I was as surprised as anyone to discover that the story is essentially true, although a few details have been rearranged for the sake of amusement.  It did not occur in Kansas City, but in Belleville, Kansas, and Thomas was not an elderly and slightly befuddled victim.  Have a quick look at the mustached figure in the tall hat, third man from the left in the back row of the Civil War reunion picture on this site.  Go ahead, I’ll wait.  When he was laid out in the coffin at a local funeral home, Thomas was seven years younger than he was when that photograph was taken.

Did he really make the quip when he woke up?  It’s not the original punchline from the story, as it was first reported in the Belleville Telescope in 1878, but the accuracy of the line may be less significant than the fact that people bought it.  It seemed to be the sort of thing he might have said.  

The same year Thomas posed for the photo on the banner at the top of this page, he was quoted in the Courtland Register as not only denouncing the growing Populist movement as “crazy,” but ominously predicting that, “Everybody that would read that Western Advocate will soon go crazy.”  The Western Advocate, printed in Jewell County, was seen as a friend of the Farmers’ Alliance and its political arm, the People’s Party, which was starting to win elections in Kansas in the 1890’s.  Thomas Lovewell's comment may strike us as the idle and unfunny grumbling of some cranky Republican, unless we know what happened next.  Days later, the same paper printed a story about someone taking Thomas’s good, but possibly misguided friend John Doxon to the county seat, having a word with the judge, and getting Doxon declared insane.  It did not say how long John Doxon was supposed to have cooled his heels in a padded cell before being sprung.

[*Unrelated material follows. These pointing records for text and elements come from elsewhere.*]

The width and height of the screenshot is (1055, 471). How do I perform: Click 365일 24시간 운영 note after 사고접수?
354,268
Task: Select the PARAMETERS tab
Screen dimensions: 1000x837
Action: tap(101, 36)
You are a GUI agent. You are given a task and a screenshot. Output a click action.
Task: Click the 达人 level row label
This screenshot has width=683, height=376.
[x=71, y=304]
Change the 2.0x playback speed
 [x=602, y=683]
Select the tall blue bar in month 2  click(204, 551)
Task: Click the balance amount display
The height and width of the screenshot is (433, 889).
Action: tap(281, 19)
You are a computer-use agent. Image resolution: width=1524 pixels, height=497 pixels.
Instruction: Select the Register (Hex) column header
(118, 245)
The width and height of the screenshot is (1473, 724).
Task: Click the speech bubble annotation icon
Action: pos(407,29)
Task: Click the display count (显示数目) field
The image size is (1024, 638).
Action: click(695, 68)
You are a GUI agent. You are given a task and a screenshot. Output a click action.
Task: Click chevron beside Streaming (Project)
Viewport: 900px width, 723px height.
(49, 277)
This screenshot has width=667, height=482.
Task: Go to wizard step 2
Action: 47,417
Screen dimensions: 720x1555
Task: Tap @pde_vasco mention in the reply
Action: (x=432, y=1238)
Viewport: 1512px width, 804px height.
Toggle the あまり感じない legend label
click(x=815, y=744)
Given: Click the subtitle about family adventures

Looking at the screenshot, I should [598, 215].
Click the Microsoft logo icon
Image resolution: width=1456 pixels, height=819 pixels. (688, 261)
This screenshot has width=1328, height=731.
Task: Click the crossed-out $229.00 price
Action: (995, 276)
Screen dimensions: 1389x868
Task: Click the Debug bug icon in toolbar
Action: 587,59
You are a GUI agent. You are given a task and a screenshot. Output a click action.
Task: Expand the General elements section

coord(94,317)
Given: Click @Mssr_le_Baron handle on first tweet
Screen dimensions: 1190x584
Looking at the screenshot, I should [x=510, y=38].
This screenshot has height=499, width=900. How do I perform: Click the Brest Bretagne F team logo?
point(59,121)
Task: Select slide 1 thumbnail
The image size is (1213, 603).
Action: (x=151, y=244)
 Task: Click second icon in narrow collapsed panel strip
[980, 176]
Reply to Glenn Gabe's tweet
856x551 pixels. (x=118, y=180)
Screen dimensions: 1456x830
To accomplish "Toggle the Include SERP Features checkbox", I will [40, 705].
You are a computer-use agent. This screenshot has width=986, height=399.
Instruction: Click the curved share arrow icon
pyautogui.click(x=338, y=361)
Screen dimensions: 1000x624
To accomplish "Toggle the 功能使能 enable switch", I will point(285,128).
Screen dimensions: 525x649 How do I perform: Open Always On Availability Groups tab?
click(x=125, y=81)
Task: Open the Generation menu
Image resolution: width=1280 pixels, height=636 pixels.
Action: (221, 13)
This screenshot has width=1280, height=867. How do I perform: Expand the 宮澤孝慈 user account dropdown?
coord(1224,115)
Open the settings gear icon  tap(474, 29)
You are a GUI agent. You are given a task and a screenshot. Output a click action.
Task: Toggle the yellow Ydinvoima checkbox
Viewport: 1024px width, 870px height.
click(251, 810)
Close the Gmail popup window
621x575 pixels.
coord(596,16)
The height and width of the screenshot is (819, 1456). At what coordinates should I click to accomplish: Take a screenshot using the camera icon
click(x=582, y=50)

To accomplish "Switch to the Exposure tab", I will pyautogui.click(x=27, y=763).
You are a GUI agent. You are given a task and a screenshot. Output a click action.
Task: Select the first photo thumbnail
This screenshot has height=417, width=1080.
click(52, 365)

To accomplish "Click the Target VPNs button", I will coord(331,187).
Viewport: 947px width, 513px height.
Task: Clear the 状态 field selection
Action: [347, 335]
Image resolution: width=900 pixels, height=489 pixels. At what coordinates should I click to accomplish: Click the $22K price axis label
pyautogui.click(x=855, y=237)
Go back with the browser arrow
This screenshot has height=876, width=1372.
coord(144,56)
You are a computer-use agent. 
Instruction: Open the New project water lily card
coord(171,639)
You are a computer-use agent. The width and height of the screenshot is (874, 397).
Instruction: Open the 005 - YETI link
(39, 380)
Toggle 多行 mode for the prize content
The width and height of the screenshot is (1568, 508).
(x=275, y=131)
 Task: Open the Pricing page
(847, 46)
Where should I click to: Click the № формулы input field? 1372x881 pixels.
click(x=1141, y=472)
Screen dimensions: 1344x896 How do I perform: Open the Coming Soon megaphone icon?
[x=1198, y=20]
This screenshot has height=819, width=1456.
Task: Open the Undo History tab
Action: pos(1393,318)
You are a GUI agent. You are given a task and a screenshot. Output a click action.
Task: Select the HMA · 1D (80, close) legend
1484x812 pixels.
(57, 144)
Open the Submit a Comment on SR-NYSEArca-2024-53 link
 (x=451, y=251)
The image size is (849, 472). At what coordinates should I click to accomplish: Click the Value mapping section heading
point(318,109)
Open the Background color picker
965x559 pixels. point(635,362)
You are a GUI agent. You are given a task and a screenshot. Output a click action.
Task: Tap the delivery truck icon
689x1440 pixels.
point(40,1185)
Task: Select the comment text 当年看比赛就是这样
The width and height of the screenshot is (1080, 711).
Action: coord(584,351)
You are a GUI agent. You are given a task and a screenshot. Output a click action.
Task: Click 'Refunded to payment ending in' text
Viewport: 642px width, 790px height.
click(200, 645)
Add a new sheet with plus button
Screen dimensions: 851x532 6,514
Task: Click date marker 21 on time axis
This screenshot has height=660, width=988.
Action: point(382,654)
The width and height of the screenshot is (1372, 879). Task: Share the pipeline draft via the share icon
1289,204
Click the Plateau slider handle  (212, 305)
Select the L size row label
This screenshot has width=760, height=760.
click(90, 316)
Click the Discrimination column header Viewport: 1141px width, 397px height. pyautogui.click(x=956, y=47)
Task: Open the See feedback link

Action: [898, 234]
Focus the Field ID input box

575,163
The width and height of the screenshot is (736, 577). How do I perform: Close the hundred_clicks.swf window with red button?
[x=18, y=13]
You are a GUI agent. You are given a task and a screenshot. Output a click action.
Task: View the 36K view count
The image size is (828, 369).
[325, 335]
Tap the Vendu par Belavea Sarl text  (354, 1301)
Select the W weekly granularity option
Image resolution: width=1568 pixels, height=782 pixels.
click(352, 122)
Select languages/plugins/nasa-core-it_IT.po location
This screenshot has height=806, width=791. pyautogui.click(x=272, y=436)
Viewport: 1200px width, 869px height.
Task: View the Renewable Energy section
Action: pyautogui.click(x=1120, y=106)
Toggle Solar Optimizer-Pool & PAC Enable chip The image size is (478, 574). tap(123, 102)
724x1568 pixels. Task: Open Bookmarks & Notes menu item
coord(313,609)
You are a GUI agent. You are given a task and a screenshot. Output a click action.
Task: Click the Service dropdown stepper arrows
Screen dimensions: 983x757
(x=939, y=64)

We also can’t be completely sure whether Thomas played an actual, physical prank or merely planted a news item with his local correspondent, as if he had (The idea that there was a single padded cell in Jewell County, let alone an asylum, seems transparently far-fetched).  Either thought makes me smile.  I’m also heartened to know that the family humor gene has not been diluted.  A few days ago, when I questioned whether the Lovewells really arrived on American shores with Robert Lovell and the Rev. Joseph Hull’s company of Puritan dissidents, Stephen Lovewell’s grandson Dave emailed a response.

"When asked about my ancestors I always say that the first Lovewells came to America in 1635.  Then I go on to say that they were supposed to come on the Mayflower but they got to drinking beer and playing cards at the tavern and lost track of the time."

Okay, I can picture Will Rogers saying that.